How sad that Simmons thinks one should not even learn how to play a guitar. My son taught himself because he loves music, not because he wanted to make money. He also taught himself the accordion and keyboard and played sax in marching band. Some people love music. Talented people don't just pick another field because of money.
He also is not factoring in that people today do not have the same disposable income that they had in years past to be able to go buy an album (never mind the fact that it is easier to do this today!) or go see a concert.
I am still rocking with much of the same music I have been listening to in the late 70s. Every now and then I listen to what my kids are listening to (they are now in their 20s) and find something I really love. Or someone here at DU posts something. I took a big bite out of my budget to get some iTunes credit and buy some new music for my iPod. That is not going to make any musician rich, but it might make them happy to know their sounds reached someone with enjoyment. Simmons does not seem to understand that aspect of music.
Avalux
(35,015 posts)Both prostitute themselves for the almighty dollar. Money is their god.
There are a lot of ARTISTS who create music because they love doing it, not because they expect a payout. Sure it's great to make millions, but that's not the goal of a true artist.
If Gene Simmons thinks his lame costumed band is the definition of Rock music, he's more pathetic than I thought.
alarimer
(16,245 posts)Along the lines of Ted Nugent.

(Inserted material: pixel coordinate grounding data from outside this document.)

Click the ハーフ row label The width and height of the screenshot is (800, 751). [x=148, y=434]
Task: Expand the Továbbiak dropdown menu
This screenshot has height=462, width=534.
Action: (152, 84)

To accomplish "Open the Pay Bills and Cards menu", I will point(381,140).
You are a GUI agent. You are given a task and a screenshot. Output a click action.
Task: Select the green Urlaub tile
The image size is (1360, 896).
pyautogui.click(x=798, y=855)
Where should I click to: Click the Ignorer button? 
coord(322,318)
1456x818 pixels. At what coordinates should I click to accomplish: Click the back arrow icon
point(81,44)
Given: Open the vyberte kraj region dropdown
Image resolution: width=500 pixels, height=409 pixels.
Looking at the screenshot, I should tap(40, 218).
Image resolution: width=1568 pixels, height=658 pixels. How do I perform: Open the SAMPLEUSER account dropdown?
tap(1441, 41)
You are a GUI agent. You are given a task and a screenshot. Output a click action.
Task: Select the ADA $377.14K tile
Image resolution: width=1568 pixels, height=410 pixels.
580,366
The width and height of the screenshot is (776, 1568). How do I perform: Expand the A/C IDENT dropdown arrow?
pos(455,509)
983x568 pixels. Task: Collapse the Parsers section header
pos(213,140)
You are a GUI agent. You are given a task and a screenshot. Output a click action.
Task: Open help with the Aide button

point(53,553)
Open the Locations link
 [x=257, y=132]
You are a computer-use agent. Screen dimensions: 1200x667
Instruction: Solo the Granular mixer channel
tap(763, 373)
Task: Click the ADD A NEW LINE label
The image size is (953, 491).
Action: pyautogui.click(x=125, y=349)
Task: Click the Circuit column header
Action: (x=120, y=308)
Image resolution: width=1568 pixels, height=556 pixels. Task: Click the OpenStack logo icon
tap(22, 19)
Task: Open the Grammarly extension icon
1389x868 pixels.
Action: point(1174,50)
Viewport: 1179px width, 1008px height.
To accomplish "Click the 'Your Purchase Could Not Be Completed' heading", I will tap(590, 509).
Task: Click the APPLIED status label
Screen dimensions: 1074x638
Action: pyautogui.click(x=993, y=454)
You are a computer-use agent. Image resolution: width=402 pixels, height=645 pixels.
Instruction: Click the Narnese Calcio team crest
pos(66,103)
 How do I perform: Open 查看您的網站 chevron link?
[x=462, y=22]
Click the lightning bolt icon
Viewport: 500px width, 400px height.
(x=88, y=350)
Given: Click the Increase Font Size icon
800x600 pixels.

I would take what he has to say with many, many grains of salt.
Throd
(7,208 posts)Gene, if you want to know what is wrong with rock music, look in the mirror.
Rex
(65,616 posts)Gene go crawl back under whatever rock it is you came out from under...
SomethingFishy
(4,876 posts)to make money. You can no longer hire a bunch of studio musicians have them play on your album, pay them scale and then reap the benefits by selling millions of records.
It's a brave new world, you want to see where "Rock Lives"? Get out of your mansion. Leave the bubble you live in and a whole new world will open up to you.
Or you can stay home and STFU. Sell your stupid coffins and your lame TV Football crap and leave the music to musicians.
Two last words. Vintage Trouble. Better than Kiss could even dream of being.
Tom Ripley
(4,945 posts)I don't listen to much "rock" these days, but they do get me off!
nomorenomore08
(13,324 posts)But then I used Google and wound up disappointed.
Jamaal510
(10,893 posts)nomorenomore08
(13,324 posts)Though it's probably telling that they're both over 40.
Jamaal510
(10,893 posts)lovemydog
(11,833 posts)There's always people who like underground music. That's where many treasures are found. I'm interested in where to find stuff. How do you find music you enjoy?
Jamaal510
(10,893 posts)I usually pick one of the albums in my itunes library and look at all the related songs offered at the itunes store for it, but sometimes I also either click on one of the genres (if it's one that I don't have many songs from already), or I listen to Music Choice. I have a weird way of finding my music...
nomorenomore08
(13,324 posts)(metal, hardcore, obscure classic rock) that are to my liking.
Yavin4
(35,421 posts)It was more profitable to re-sell old music in new formats, from vinyl to CD to digital, than it was to develop new acts.
lovemydog
(11,833 posts)You can listen to selected tracks for free.
Lots of great music like Arcade Fire, Beyonce, Miguel, Haim, Drake, Vampire Weekend, Sky Ferreira, Kurt Vile, St. Vincent, Jay Z.
Adventurous stuff like Swans, Kanye, Ariel Pink, Kendrick Lamar, PJ Harvey, Japandroids, Frank Ocean, Grimes.
Rock is dead? Long live music!
rurallib
(62,379 posts)FSogol
(45,446 posts)loyalsister
(13,390 posts)If I had higher expectations of US media, I might be surprised to discover that someone thinks his comments are worthy of the digital space they occupy.